One of my guildies, a female and, as is the wont with our guild, a very strong player, has opted for a skimpier look for one of her main characters. And when I say skimpier, I’m not talking slit robe, I mean that I can now recognise that character’s butt when she zones in!

And I think it’s bloody awesome.

She is a strong player, a fun person, and she enjoys the look of her characters. A number of us  have even chatted about cleavage baring transmogrification armour quite openly in guild chat. I feel comfortable with my main’s off-spec sporting thigh high red boots, a backless, frontless battle strap, and huge shoulders, described as the “space pirate look” by my dear husband.

Recently, that aforementioned guildie had some discussion because someone else didn’t think she was female. Because she was sporting such a skimpy outfit.
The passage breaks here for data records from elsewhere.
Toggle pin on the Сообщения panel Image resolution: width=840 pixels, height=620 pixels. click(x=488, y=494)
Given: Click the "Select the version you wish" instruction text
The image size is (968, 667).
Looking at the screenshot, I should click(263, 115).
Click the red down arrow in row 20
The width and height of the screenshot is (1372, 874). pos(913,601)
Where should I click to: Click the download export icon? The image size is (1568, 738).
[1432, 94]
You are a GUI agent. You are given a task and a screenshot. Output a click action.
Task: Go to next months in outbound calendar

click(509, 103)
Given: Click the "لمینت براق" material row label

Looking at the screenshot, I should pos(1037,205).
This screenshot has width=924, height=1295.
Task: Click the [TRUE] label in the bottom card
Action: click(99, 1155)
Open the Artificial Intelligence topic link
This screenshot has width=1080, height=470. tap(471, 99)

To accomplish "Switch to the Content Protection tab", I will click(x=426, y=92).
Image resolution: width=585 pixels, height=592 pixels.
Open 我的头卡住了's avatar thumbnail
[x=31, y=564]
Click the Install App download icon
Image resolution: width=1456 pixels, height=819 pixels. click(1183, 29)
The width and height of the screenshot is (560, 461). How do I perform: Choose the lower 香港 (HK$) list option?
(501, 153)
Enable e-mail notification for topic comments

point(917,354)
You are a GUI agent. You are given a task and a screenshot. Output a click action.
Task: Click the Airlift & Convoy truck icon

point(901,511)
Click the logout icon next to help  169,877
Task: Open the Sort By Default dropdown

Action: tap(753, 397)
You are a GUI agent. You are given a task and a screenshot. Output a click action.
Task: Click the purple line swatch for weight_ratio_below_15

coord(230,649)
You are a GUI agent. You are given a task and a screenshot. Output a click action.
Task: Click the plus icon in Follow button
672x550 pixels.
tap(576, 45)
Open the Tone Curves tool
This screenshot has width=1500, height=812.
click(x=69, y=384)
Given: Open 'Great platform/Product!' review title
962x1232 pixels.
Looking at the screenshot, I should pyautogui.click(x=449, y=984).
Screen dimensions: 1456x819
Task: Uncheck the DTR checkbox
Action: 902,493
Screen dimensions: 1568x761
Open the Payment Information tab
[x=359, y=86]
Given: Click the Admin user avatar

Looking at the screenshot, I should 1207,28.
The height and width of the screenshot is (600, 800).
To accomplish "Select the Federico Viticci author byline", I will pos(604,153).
There you go, another assumption.

So, on behalf of her, and me, and every other female who actively chooses a skimpy outfit for their WoW characters I would like to say this:

Yes, I AM a woman in real life, yes I DO believe in women’s rights and equality, and yes I DO believe that I should have a choice of outfits, either in real life or in any fantasty online game that I so choose, without the automatic assumptions that I charge money, that I will put out at the drop of a hat, or I’m purely after male attention or any one of a myriad reasons. I want to dress as I damned well please without judgement. End of.

Oh, and Blizz, while I’m hammering on about it, there’s a plethora of skimpy women’s armour out there, go get your act in order, and give the men a pile of loincloths and straps and side split robes too, please?